▶ [Фрагмент текста]
□ □ □ □

В предыдущем томе я попытался прояснить героическое правление в Греции, насколько оно может быть познано из эпических поэм, – правление, основанное (если можно употребить современную терминологию) на божественном праве в противоположность народному суверенитету, но требовавшее, как существенное условие, чтобы царь обладал силой, как телесной, так и душевной, достойной высокого рода, к которому он принадлежал. [6] В этом правлении вся власть, пронизывающая общество, сосредоточена в царе; но в важных случаях она осуществляется через формы публичности: он совещается и даже дискутирует с советом вождей или старейшин, – затем сообщает о результатах этих совещаний собравшейся агоре, – которая слушает и одобряет, а может быть, слушает и ропщет, но не имеет права выбора или отвержения.
Описывая Ликургову систему, я отметил, что древние примитивные Ретры, или хартии соглашения, указывали на существование тех же элементов: царь сверхчеловеческого происхождения (в данном случае два координированных царя), – сенат из двадцати восьми старейшин, помимо царей, заседавших в нём, – и экклесия, или народное собрание граждан, созывавшееся для одобрения или отклонения предложений, представленных на их рассмотрение, с весьма ограниченной или вовсе отсутствующей свободой обсуждения.
Таким образом, элементы героического правления в Греции оказываются в основе теми же, что и в примитивной Ликурговой конституции: в обоих случаях преобладающая сила принадлежит царям, – а функции сената, и тем более народного собрания, остаются сравнительно узкими и ограниченными; в обоих случаях царская власть поддерживается определённым религиозным чувством, которое стремилось исключить соперничество и обеспечить подчинение народа до известной степени, несмотря на проступки или недостатки правящего лица.
Среди главных эпиротских племён этот строй сохранялся вплоть до III века до н. э. [7], хотя некоторые из них уже вышли из него и имели обыкновение ежегодно избирать правителя из рода, к которому принадлежал царь.
Исходя из этих черт, общих для героического правления Греции и первоначальной Ликурговой системы, мы видим, что в греческих городах вообще царь заменяется олигархией, состоящей из ограниченного числа семейств, – тогда как в Спарте царская власть, хотя и сильно урезанная, никогда не упраздняется. И различный ход событий в Спарте отчасти может быть объяснён.
Так случилось, что в течение пятисот лет ни одна из двух координированных линий спартанских царей не оставалась без мужских потомков, так что чувство божественного права, на котором основывалось их превосходство, всегда текло непрерывным руслом. Это чувство никогда полностью не угасало в упорном сознании Спарты, но оно ослабело настолько, что вызвало потребность в гарантиях против злоупотреблений.
Если бы сенат был более многочисленным органом, состоящим из нескольких знатных семейств и включающим людей всех возрастов, он, возможно, расширил бы свои полномочия настолько, чтобы поглотить царские. Но совет двадцати восьми глубоких стариков, избираемых без разбора из всех спартанских семей, по сути был лишь вспомогательной и второстепенной силой. Он был недостаточен даже как ограничитель царя, – и ещё менее способен стать его соперником; более того, он даже косвенно поддерживал царя, предотвращая формирование какого-либо иного привилегированного сословия, достаточно могущественного, чтобы превзойти его власть.

□ □ □ □

▶ [Требуемые действия]
1 > Объясните на основе отрывка о героическом правлении в Греции и Спарте, почему спартанский сенат не смог поглотить царскую власть. Ответ должен занимать от одного до трёх предложений.
2 > Перечислите все элементы, на существование которых, согласно отрывку о героическом правлении в Греции и Спарте, указывали древние Ретры.
3 > Продолжите отрывок о героическом правлении в Греции и Спарте, начав сразу после его последнего предложения.

▶ [Исходные данные]
□ □ □ □

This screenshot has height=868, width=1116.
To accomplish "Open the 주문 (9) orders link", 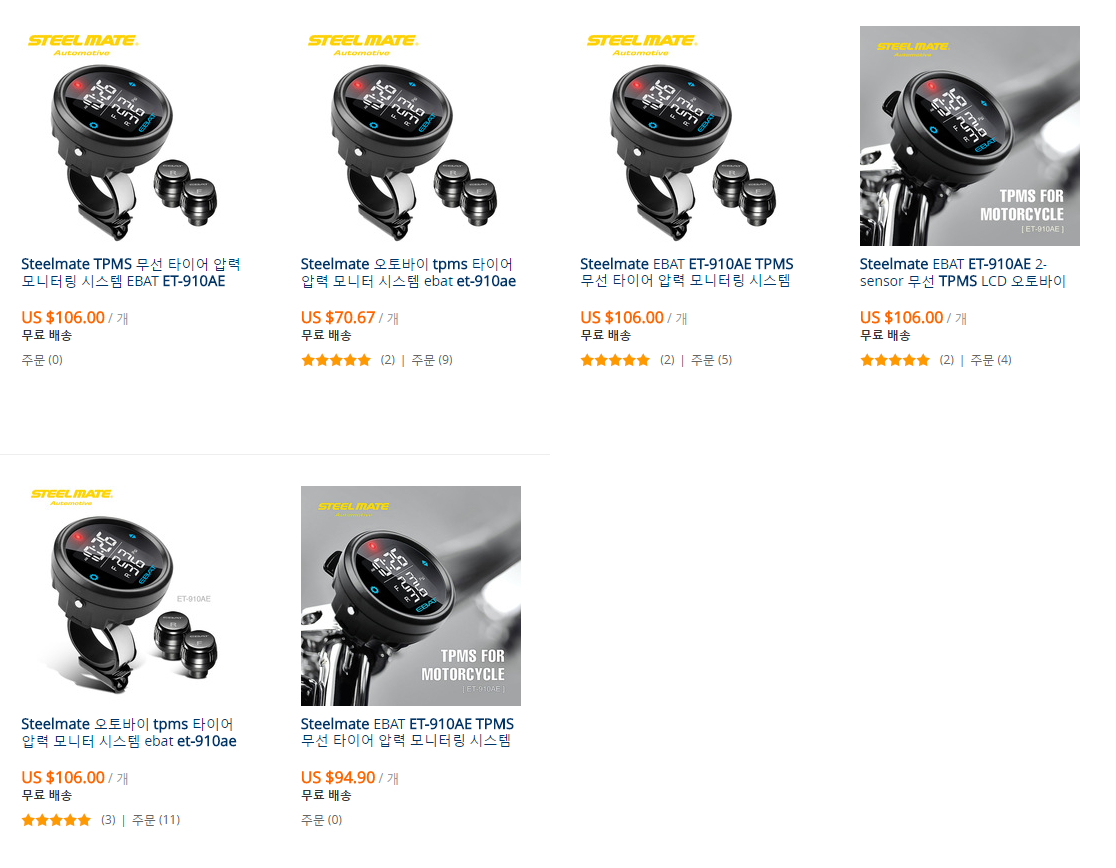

□ □ □ □

▶ [Ожидаемые ответы]
1 > Сенат был не многочисленным органом из нескольких знатных семейств с людьми всех возрастов, а советом двадцати восьми глубоких стариков, избираемых без разбора из всех спартанских семей, поэтому оставался лишь вспомогательной и второстепенной силой. Более того, он косвенно поддерживал царя, препятствуя формированию иного привилегированного сословия, достаточно могущественного, чтобы превзойти его власть.

2 >
- Царь сверхчеловеческого происхождения (в данном случае два координированных царя).
- Сенат из двадцати восьми старейшин, помимо заседавших в нём царей.
- Экклесия, или народное собрание граждан, созывавшееся для одобрения или отклонения представленных предложений.

3 >
Эта недостаточность сената стала одной из причин создания ежегодно обновляемого Совета Пяти, называемого эфорами; первоначально – защитного института, подобного римским трибунам, предназначенного для сдерживания злоупотреблений царской власти, но впоследствии разросшегося в верховный и [стр. 7] безотчётный Исполнительный Директорат.
Пользуясь бесконечными раздорами между двумя координированными царями, эфоры постепенно урезывали их власть со всех сторон, ограничивали определёнными специальными функциями и даже сделали их подотчётными и подверженными наказанию, но никогда не стремились упразднить их достоинство.
То, что царская власть потеряла в объёме (по справедливому замечанию царя Феопомпа) [8], она приобрела в долговечности: потомки близнецов Эврисфена и Прокла продолжали владеть своим двойным скипетром с древнейших исторических времён вплоть до революций Агиса Третьего и Клеомена Третьего, – оставаясь военачальниками, становясь всё богаче и богаче, почитаемые и влиятельные в государстве, хотя директорат эфоров стоял выше них.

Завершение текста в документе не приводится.